With the repeated offenses of a predator priest, a bishop is then implicated in the crimes for being an incompetent shepherd of the innocent. Covering up further deepens the sin by obfuscating a proper and just resolution. Telling us the problem is solved and it's time to move on to other issues is received with skepticism. And bishops are surprised?
Lay people probably have no canonical recourse here, but that will harm the bishops as a body far more than it will protect them. It really will. They will find it very, very difficult to recover lost credibility. They've damaged -- and continue to damage -- their authority more than any wild schismatic group ever could.
I think it fair to implicate the curia in this as well. In the 1980's, they investigated Archbishop Hunthausen for lax annulment procedures and other irregularities. Whatever one's opinion of Hunthausen was, most anyone will concede the current cover-up crisis is far more grave for the bishops as a body that the Seattle bishop's ever was. I can appreciate the canonical concerns of giving the lay review board "too much power." Fine. Are there bishops or clergy in the house we can trust? What would it take to find them? Has the Congregation for Bishops lifted a finger in this regard? What's that you say? A new document on the ministry of bishop? What makes you think documents like this are read, prayed about, and really worked on?
It seems that the "fidelity, fidelity, fidelity" mantra has hit the Vatican like the reality show craze. We're seeing a new wave of conservative/orthodox/faithful bishops in the Mold-of-John-Paul-II (TM). This is going to help? Read Feuerherd's story. Here's a list of bishops who want to bury the issue: Cardinal Edward Egan, Cardinal Justin Rigali, Archbishop John Myers, Archbishop Elden Curtiss, Archbishop Charles Chaput, Bishop Fabian Bruskewitz: all Darlings of the New Right.
"I do believe that, after such a storm for two years, the bishops need a bit of a break to reflect on all that has happened so that we can move ahead, thoughtfully and prayerfully, instead of rushing in and making a lot of mistakes that we later regret," writes Cheyenne Bishop David Ricken.
Bishop Ricken and his colleagues are insufferably naive if they think episcopal authority can calm a storm. Jesus was the last to do that, and too often these days we see little enough of the Lord Jesus in Church leadership.

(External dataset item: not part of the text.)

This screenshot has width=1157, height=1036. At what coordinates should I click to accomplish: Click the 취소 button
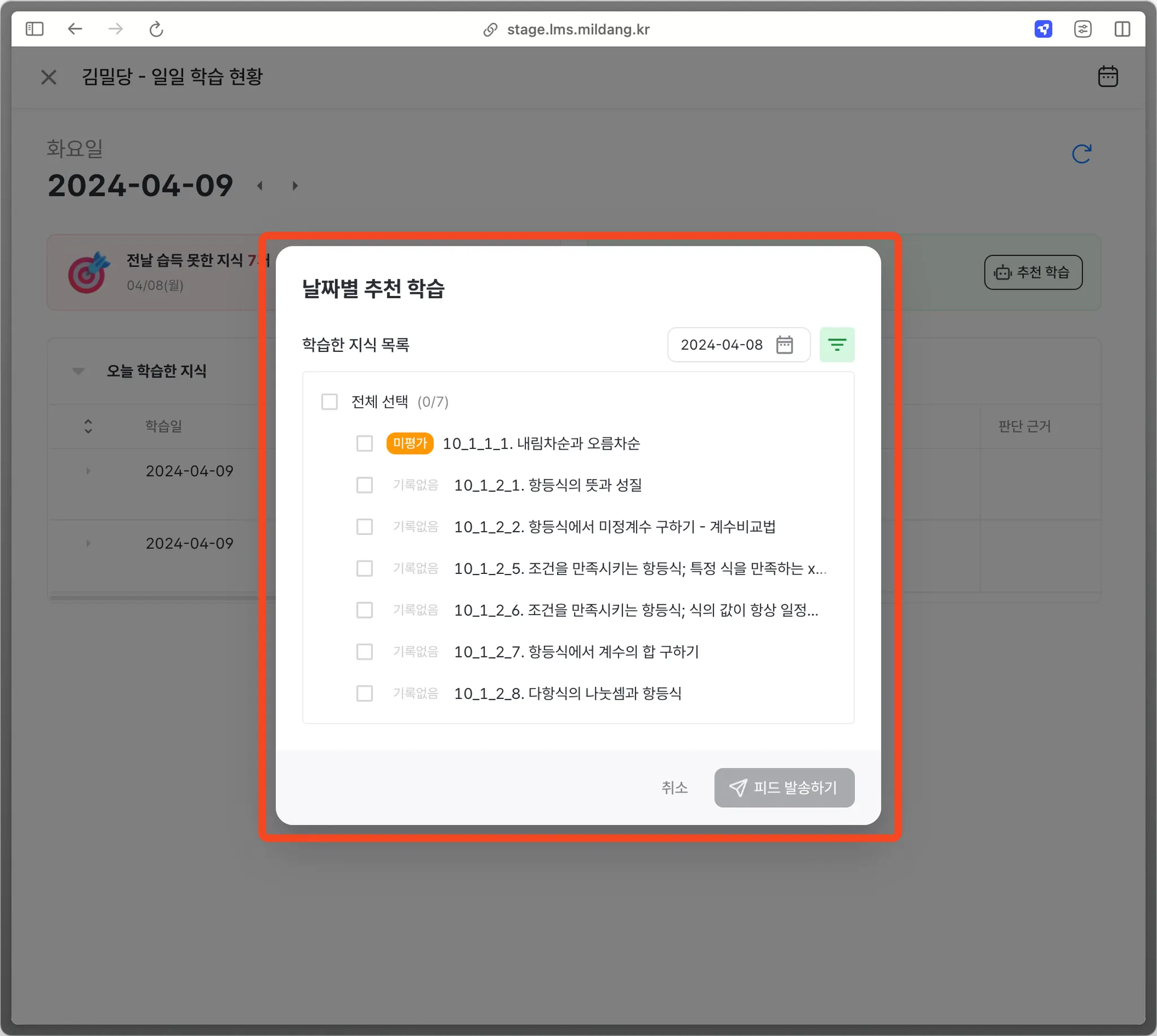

Whether they realize it or not, the bishops continue to fumble over this. They have lost much moral authority to speak on pro-life issues. Their administration of dioceses comes into question. They want the storm to be over, but their actions continue to work at odds with their desire for calm. We could well be seeing one of the biggest crises in Church history. It's easily in the top-five of all time, but if it emerges more in Europe and the Third World, I'd be hard-pressed to consider Arians, Protestants, and the Schism as threats more grave. Remember, the Church kept splitting after these last two failures. Do we have a prayer on this one?
And the bishops still don't get it. They're still in the mode of "last Sunday was Mother's Day and now it's time to move on to Vocations Awareness Weekend." The NRB is just last month's garage sale. "We've got your report. Now can we just go play a round of golf?"
A ministry of calm and maintenance is fine enough for a country pastor concerned about bake sales, the parish softball team, and VBS. But even the small town churches suffer calamities such as flood, tornado, vacating businesses, and the like. We need bishops who are more than benevolent, beloved country pastors. Are they ready to lead by example and charism and not by authority? Doesn't look like it to me.
Feuerherd's column really worries me. It shows our bishops are cowering in the back of the boat, covering up in blankets and hoping the storm will go away.